Scalloway - Brae

This route runs along the western section of the National Cycle Network Route 1. With 32.5 miles (52km) to cover and five notable climbs, this is one of the toughest sections of cycling in Shetland.

Distance: 52km / 32.3 miles  (Linear route)

Download Route: • KML File • GPX File

The Route from Scalloway to Vidlin can be used as an alternative on the east side.

The first 4 miles (6.5km) of the route through Tingwall to Veensgarth are pretty gentle and a very pleasant ride through a green valley made fertile by the limestone bedrock. The B9074 runs along the shore of the Loch of Asta with its prehistoric standing stone by the golf course then past the Loch of Tingwall. Nearby is Tingwall Kirk bult in 1798 on the site of a medieval Norse kirk believed to be the ‘mother church’ of Shetland.

At the Veensgarth mini-roundabout take the first left to where the route joins the A971 near the airstrip. There is a long climb to the top of Wormadale, where the reward is some of the most magnificent views in Shetland. From the viewpoint the panaroma takes in the drowned valley of Whiteness Voe and the islands to the south then contrasts the green headland of Whiteness with the heather covered Strom Ness beyond. On a clear day the three peaks of Foula can be see some 25 miles (40km) to the west. Immediately below the viewpoint is the settlement of Nesbister and the destinctive building on the headland is Nesbister Böd, part of Shetland Amenity Trust’s network of camping böds (camping barns).
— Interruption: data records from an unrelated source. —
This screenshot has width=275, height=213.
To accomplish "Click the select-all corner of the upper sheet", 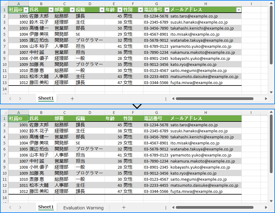I will point(4,4).
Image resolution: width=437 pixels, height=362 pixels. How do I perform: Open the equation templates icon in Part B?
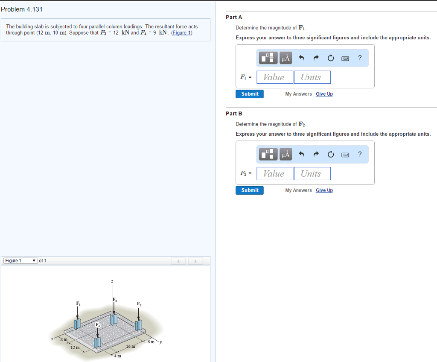coord(268,154)
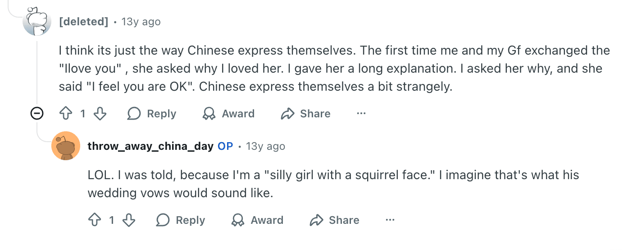Click Award icon on deleted user's comment

209,114
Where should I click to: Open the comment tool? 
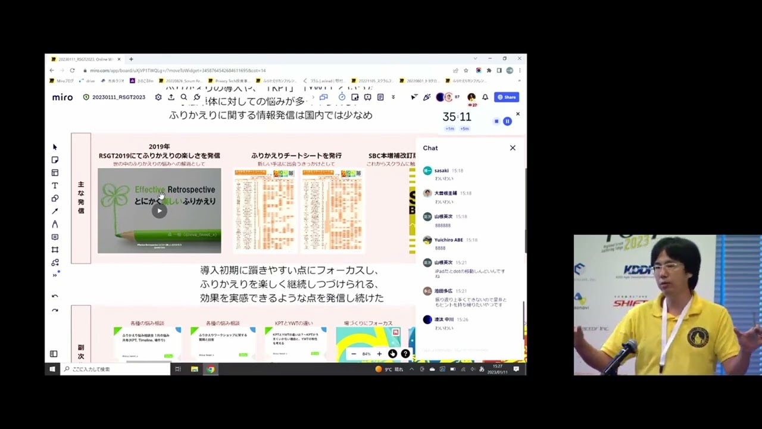55,237
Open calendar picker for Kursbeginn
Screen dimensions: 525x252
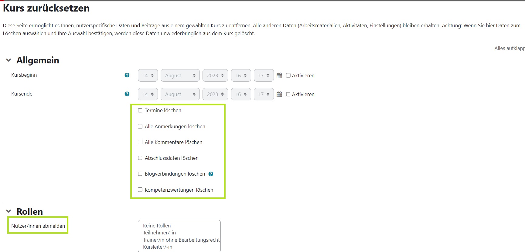click(x=279, y=76)
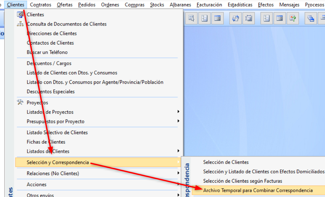Choose Selección de Clientes según Facturas
The width and height of the screenshot is (325, 197).
[x=242, y=181]
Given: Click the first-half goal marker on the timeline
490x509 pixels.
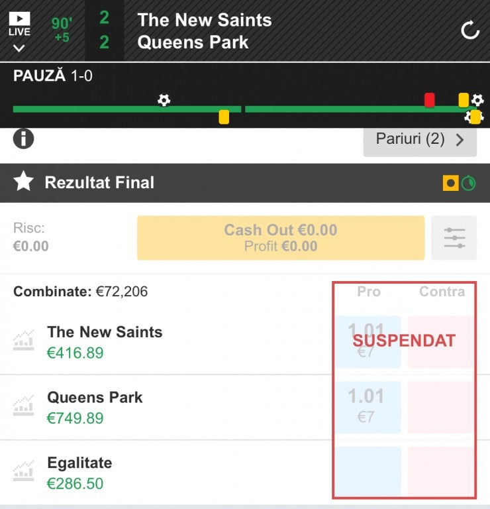Looking at the screenshot, I should pyautogui.click(x=164, y=100).
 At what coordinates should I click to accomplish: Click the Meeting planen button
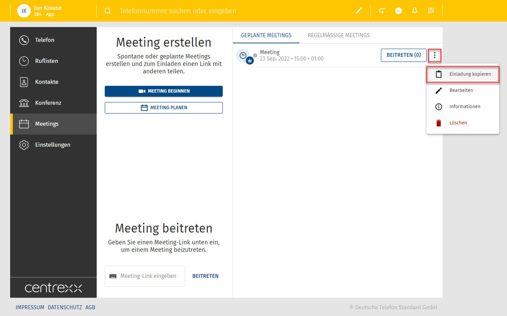164,108

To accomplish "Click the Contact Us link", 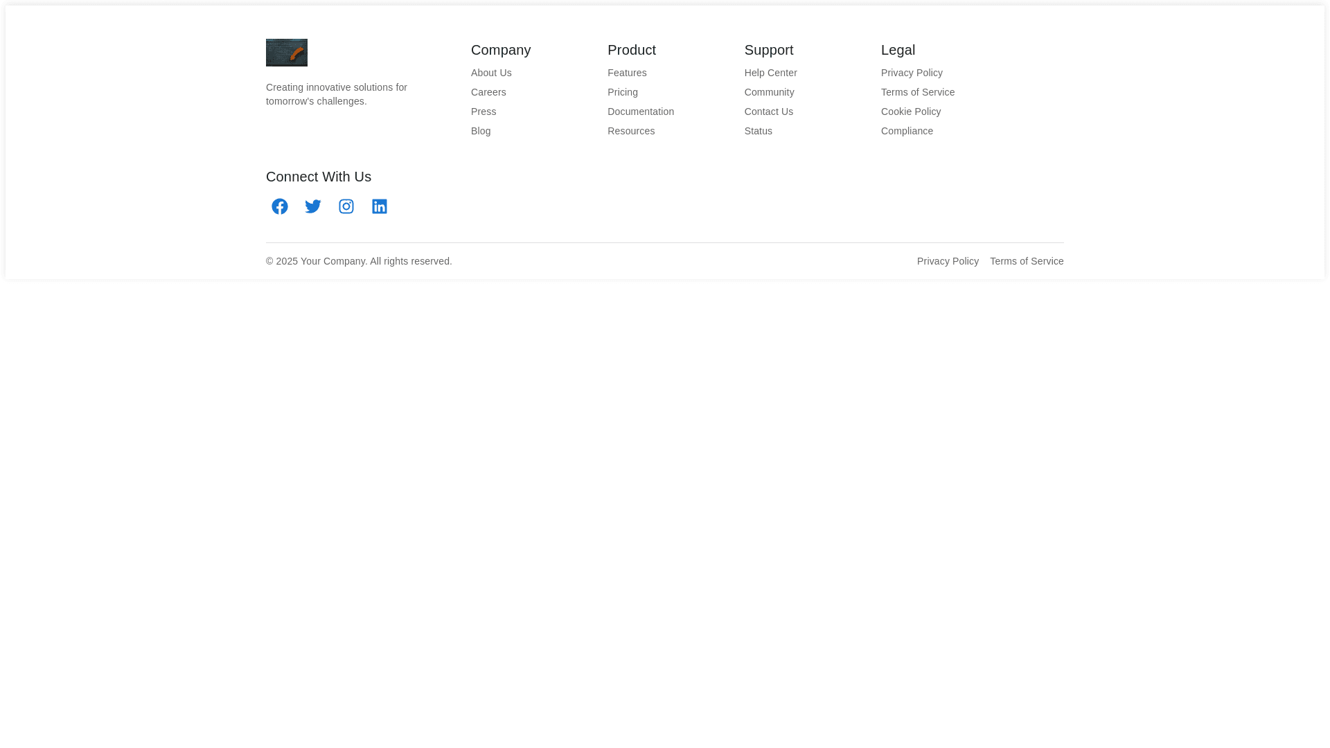I will pos(769,112).
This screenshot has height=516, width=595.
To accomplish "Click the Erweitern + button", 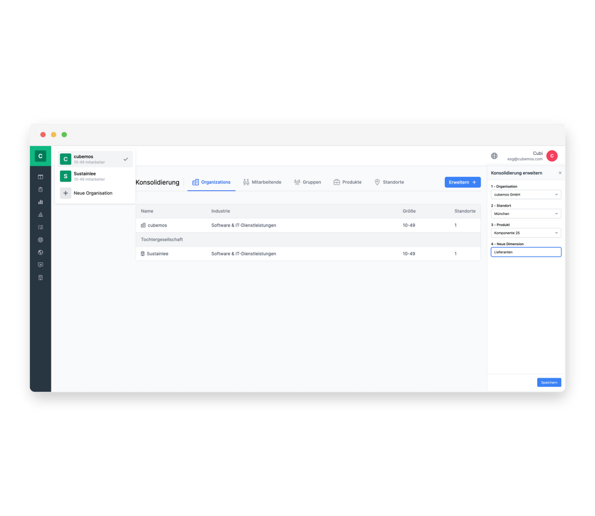I will tap(462, 182).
After a steep descent from Wormadale the road is never far from water; crossing the bridge at the Loch of Strom it passes through the settlements of Haggersta and Kalliness then loops around Weisdale Voe. The second significant long climb of the route ascends the Scord of Sound with stunning views over Kalliness and Weisdale Voe to the rolling green hills topped with heather beyond. From the viewpoint near the top there is another stunning view south across the ‘small isles’ that lie off Scalloway to the high peak of Fitful Head in the far distance.
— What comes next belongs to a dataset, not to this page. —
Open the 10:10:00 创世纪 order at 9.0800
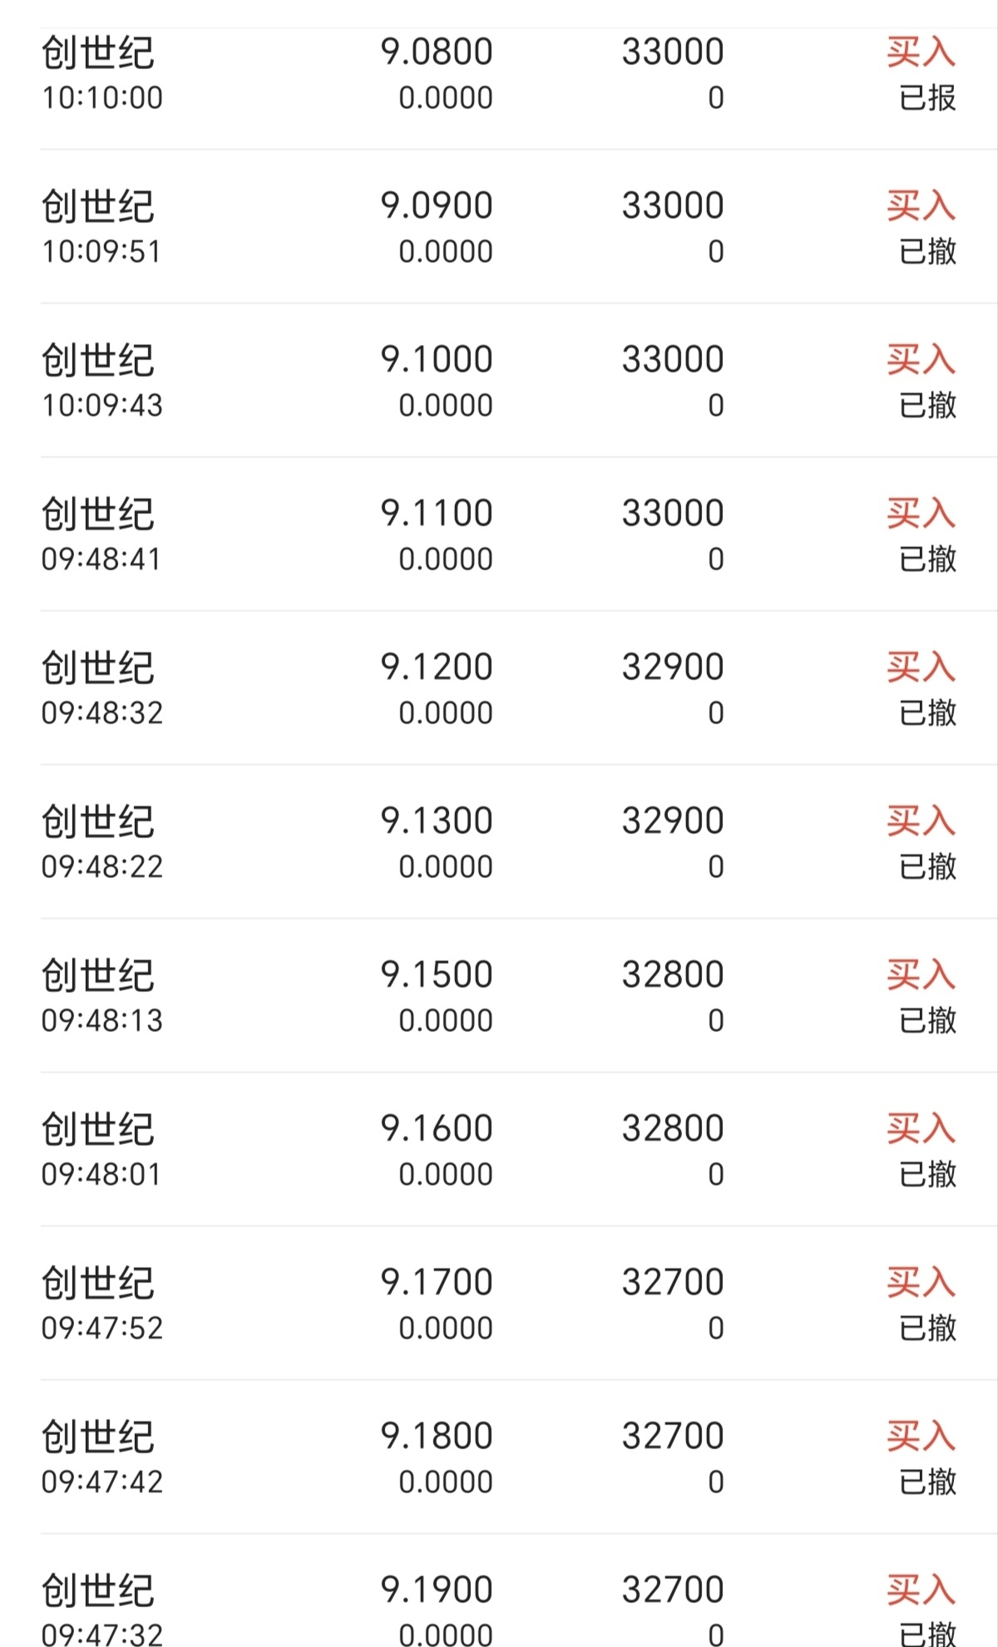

Tingwall was the site of Shetland’s ancient Norse parliament called the Lawting. Delegates are thought to have met at the Lawting Holm, now a green headland, to make laws and decide the rights and wrongs of cases.
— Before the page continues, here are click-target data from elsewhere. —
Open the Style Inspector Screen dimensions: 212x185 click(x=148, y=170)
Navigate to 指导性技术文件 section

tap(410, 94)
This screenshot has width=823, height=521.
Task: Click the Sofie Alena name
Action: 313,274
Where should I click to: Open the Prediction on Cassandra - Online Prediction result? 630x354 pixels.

The steep ride down towards Tresta opens up views of the rolling hills of the West Mainland that lies across The Firth. Tresta boasts tall trees, an uncommon sight in Shetland, and the fantastic Lea Gardens, regarded as Shetland’s Kew, is open to the public in the afternoons and is well worth a visit.

At Bixter there is a shop and toilets. From Bixter the route on the B9071 climbs again to give views to the west over Clousta and Aith Voe and the unspoilt wild moorland and hills to the east. The road becomes single-track beyond the settlement of Aith. About 1.5 miles (2.5km) further on the road crosses the Burn of Lunket where a singposted pathfollows the burn to the waterfall and is a gateway to some exhilarating hill-walking across the wonderful views beyond.

The climb from the Burn of Lunklet over West Hill of Burrafirth is a little bigger than those already passed and then the final climb from Gonfirth over Fielnadringa is bigger still. At 439 feet (134m) this is the highest point on the Cycle Shetland touring network. This long climb is compnsated for by some of the best wild upland scenery in Shetland.

It is a beautiful descent from the Loch of Gonfirth to the village of Lower Voe, nestled in its sheltered location at the head of Olna Firth where there is a bar and restaurant for the weary traveller. This is also the location of the Sail Loft which is one of Shetland Amenity Trust’s Camping Böds (camping barns).

From just above Lower Voe the A970 leading west to Brae is joined at the Loch of Voe. This road connects Brae and Sullom Voe Oil terminal with Lerwick so can often be busy with oil industry traffic, especially in the early morning or late afternoon when shifts change.

The activity of the oil industry, which has contributed to the shaping of modern Shetland, is well hidden so the district is still unspoiled with many amazing vistas.

The road from Voe to the larger and more modern village of Brae follows the shore of Olna Firth and Busta Voe for almost 6 miles (10km) passing Shetland’s newer industries of mussel and salmon farms. As well as public toilets, a garage and shop, a supermarket and a post office, cafes and fish and chip-shop, Brae also has a leisure centre and swimming pool.

The scene from the main road viewpoint looking down on Lower Voe is one of Shetland’s ‘classic’ views and the interpretation panel tells local history and the village connection with Mount Everest.